See details in Weaknesses.

审稿意见
5

This paper introduces a clearer categorization of style tags for text-to-speech synthesis, expanding to 63 tags across automatic, demographic, and abstract categories. Using datasets like StyledVoxCeleb and the Parler-TTS framework, the model improves on speech-style consistency while facing challenges in quality and content accuracy. The authors plan to open-source their dataset and model to aid further advancements in style-prompted TTS.

优点

  1. The paper introduces a detailed and clear categorization of speech style tags into abstract intrinsic, abstract situational, demographic, and automatic tags. This clear delineation facilitates a more nuanced understanding and application of style prompts in TTS models.
  2. The trained TTS models exhibit improved performance on speech-style consistency metrics compared to baselines, demonstrating the effectiveness of the proposed approach in maintaining consistent speech styles.
  3. The commitment to open-source the dataset and models upon publication promotes transparency and further research in the field, providing valuable resources for other researchers and developers.

缺点

Weaknesses:

  1. The paper utilizes specific open-source datasets and designs corresponding style tag annotation strategies to enable human annotators to meet annotation requirements, thus expanding the range of abstract style tag data.
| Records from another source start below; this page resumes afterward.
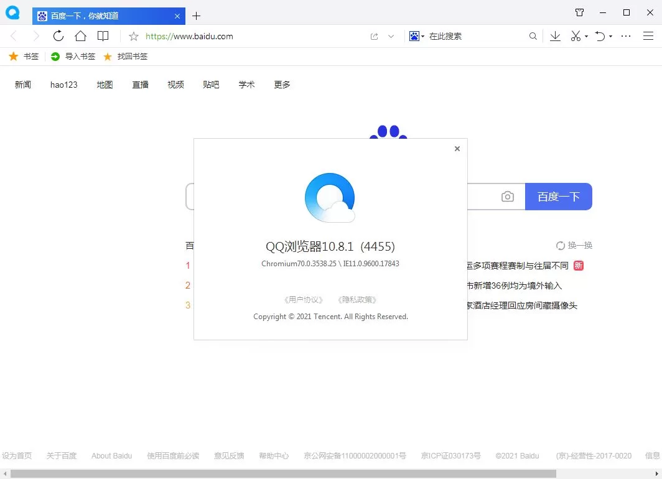Click the home icon
Viewport: 662px width, 479px height.
[81, 36]
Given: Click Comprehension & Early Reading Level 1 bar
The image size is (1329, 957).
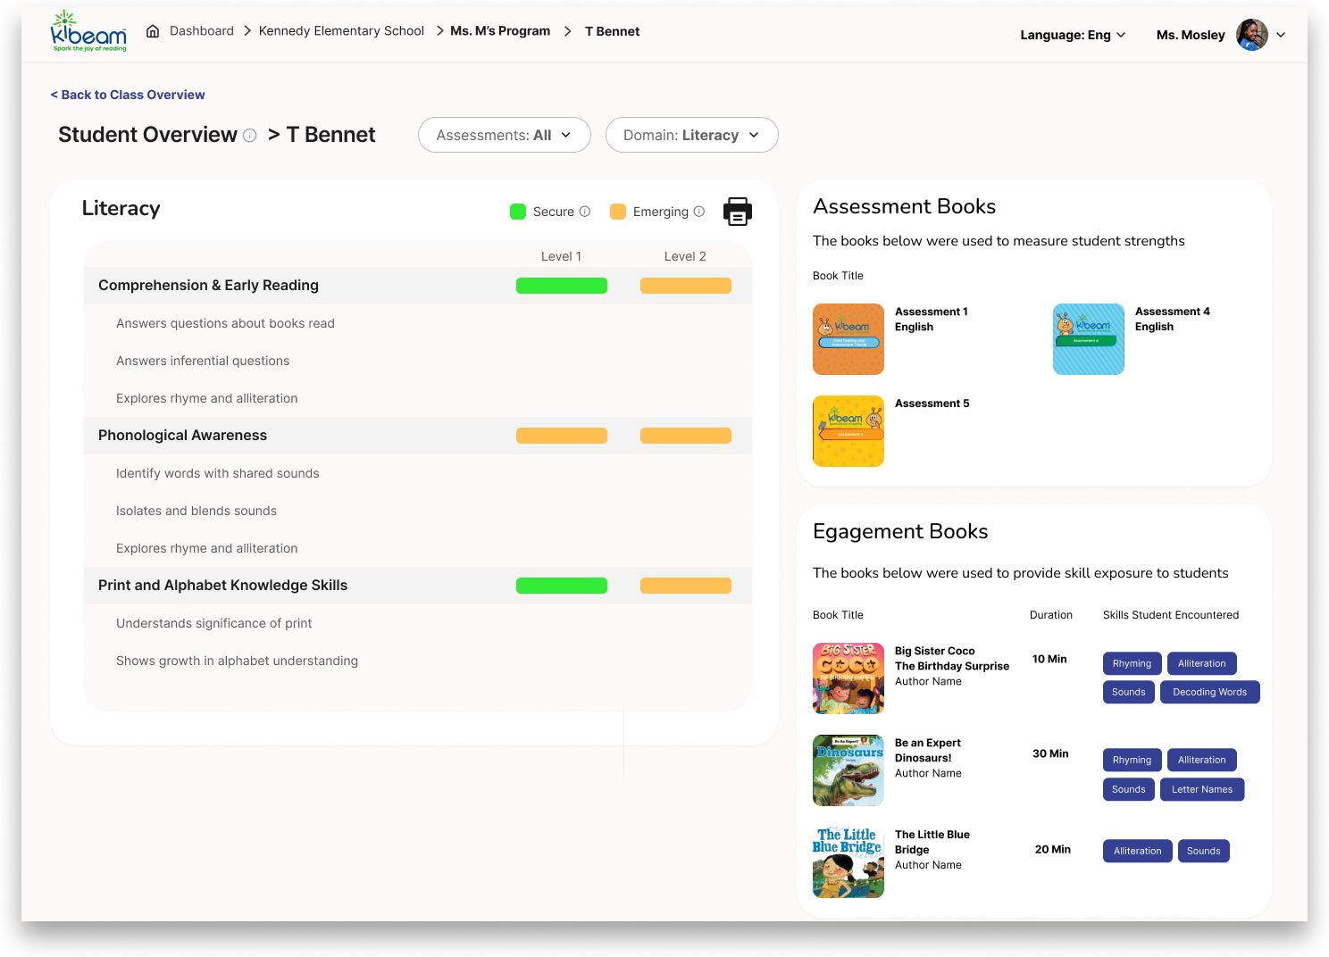Looking at the screenshot, I should click(x=561, y=286).
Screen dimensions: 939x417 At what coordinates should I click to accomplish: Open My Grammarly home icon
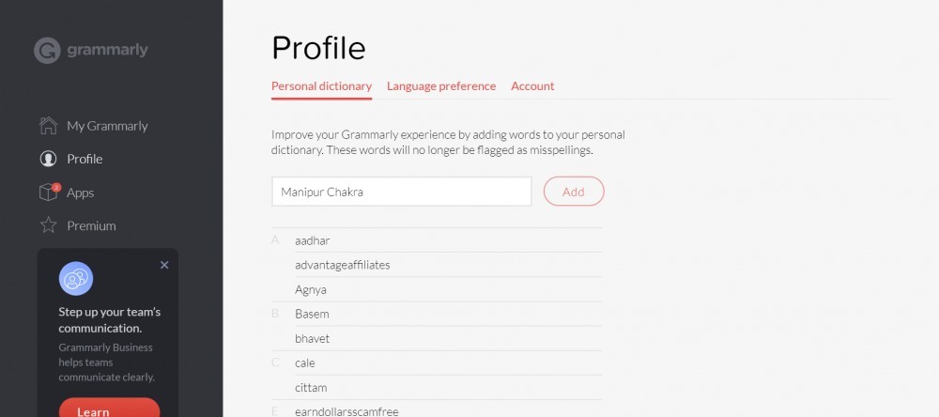point(48,126)
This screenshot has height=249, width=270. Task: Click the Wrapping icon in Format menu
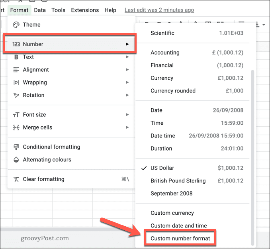pyautogui.click(x=16, y=82)
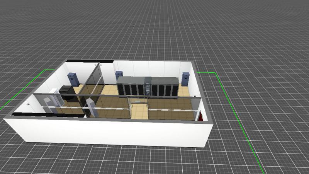Click the red door on the right wall
309x174 pixels.
[x=200, y=116]
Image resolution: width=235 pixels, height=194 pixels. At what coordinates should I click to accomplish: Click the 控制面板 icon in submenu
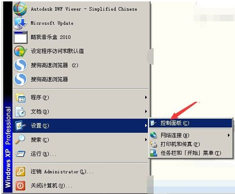pyautogui.click(x=154, y=123)
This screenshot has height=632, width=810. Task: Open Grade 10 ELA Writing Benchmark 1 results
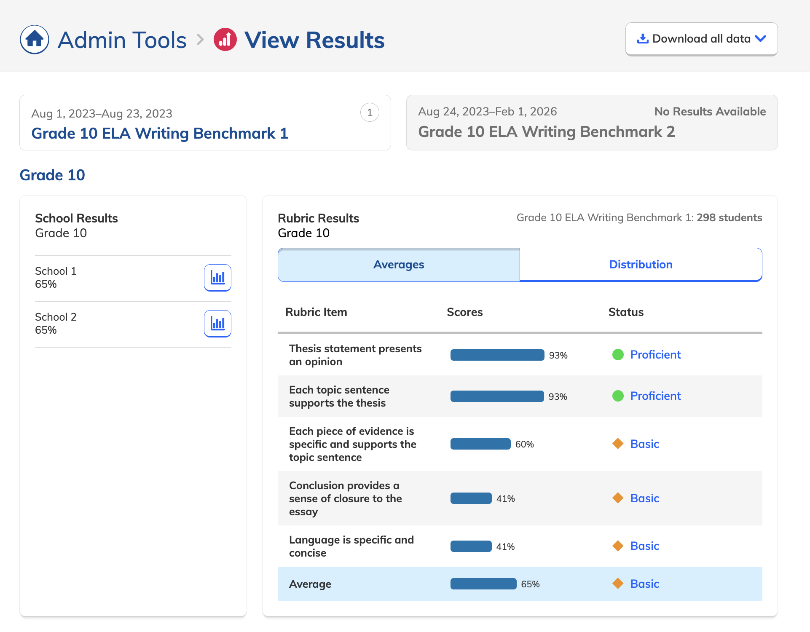[x=160, y=133]
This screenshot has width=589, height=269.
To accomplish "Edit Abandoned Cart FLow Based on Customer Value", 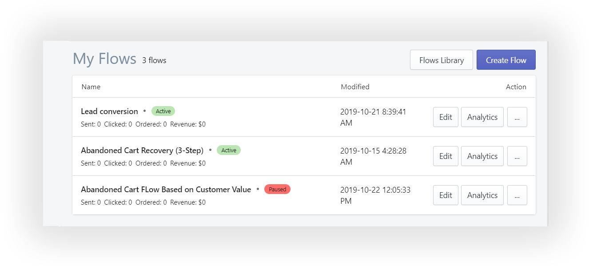I will click(x=446, y=195).
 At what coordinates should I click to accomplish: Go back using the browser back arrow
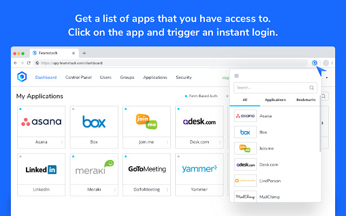(15, 63)
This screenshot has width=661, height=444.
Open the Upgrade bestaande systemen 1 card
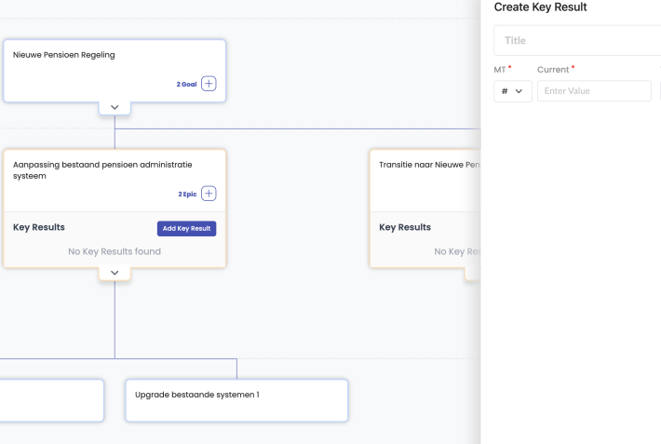tap(236, 400)
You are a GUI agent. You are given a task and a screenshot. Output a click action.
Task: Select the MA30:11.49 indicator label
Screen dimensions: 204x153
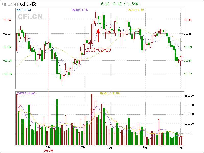pyautogui.click(x=136, y=10)
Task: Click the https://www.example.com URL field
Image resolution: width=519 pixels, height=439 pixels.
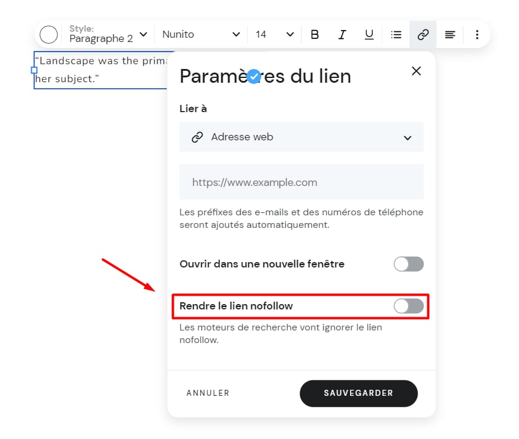Action: (301, 182)
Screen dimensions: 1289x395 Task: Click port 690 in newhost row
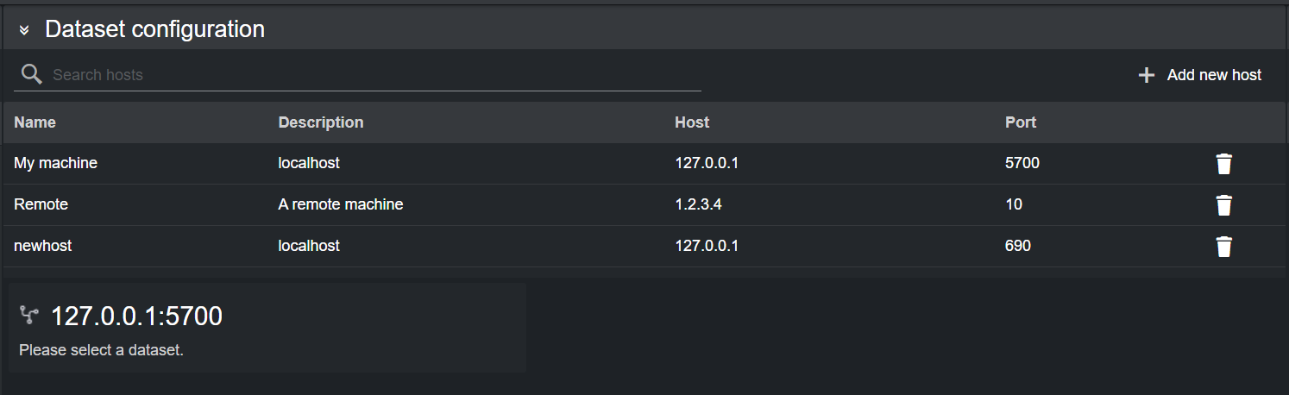pos(1018,246)
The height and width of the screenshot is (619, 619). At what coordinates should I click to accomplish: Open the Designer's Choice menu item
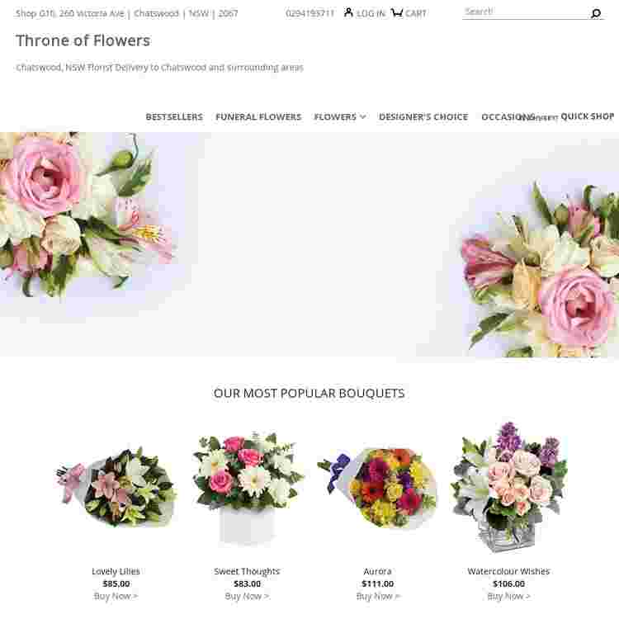pos(423,117)
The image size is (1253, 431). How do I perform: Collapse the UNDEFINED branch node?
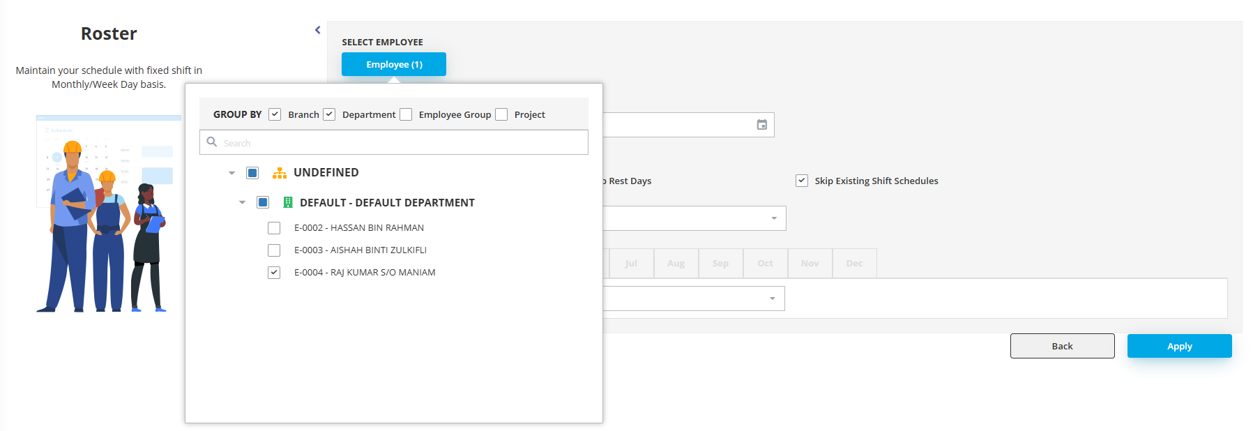tap(232, 173)
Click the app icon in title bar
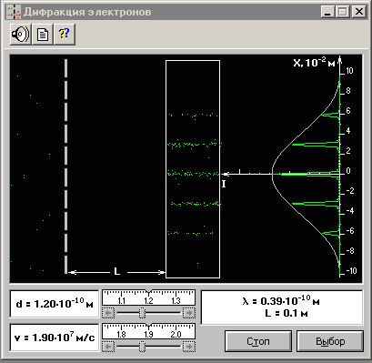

This approach is relatively common in prior work, such as VoxEditor [1] although it does not cover all types comprehensively.
  2. The current cost of manual annotation limits the scale of building a style tag dataset, which is undoubtedly insufficient for training an effective style-prompted TTS or even a zero-shot style-prompted TTS. This issue is evidenced in the experiments, where the speech MOS scores and content consistency metrics are inferior to those of the baseline models. Additionally, some tags leverage existing metadata from open-source datasets, such as Expresso and EARS, which are rich in emotional tags, but this restricts the expansion of dataset size due to the limited scale of available open-source emotional datasets. Expanding to larger datasets and more speakers is a crucial issue that needs resolution.
  3. The experiments related to the style-prompted TTS, including comparisons with baselines, should include some demo audio examples to provide a more intuitive comparison. Additionally, for the constructed text style dataset, providing some sample audio style prompts to demonstrate the annotation effect would be beneficial.

[1]: Sheng Z, Ai Y, Liu L J, et al. Voice Attribute Editing with Text Prompt[J]. arXiv preprint arXiv:2404.08857, 2024.

问题

See details in Paper Weaknesses.

Another issue is that this paper introduces a wide variety of style tags, which might lead to potential conflicts between tags, such as Rhythm and Speaking Rate Levels, or Pitch Levels and Emotion. For example, the emotion of Sleepy typically involves low pitch. If a style text prompt includes both High-pitched and Sleepy emotions and is input into the model, how would it perform?

伦理问题详情

NA

撤稿通知

We are actively working on revising the paper to improve scalability of our data collection approach, train on cleaner data to prevent degradation of TTS metrics, and perform more analyses on what abstract tags matter. However, this will result in a larger revision than possible during rebuttal, and hence we withdraw the submission.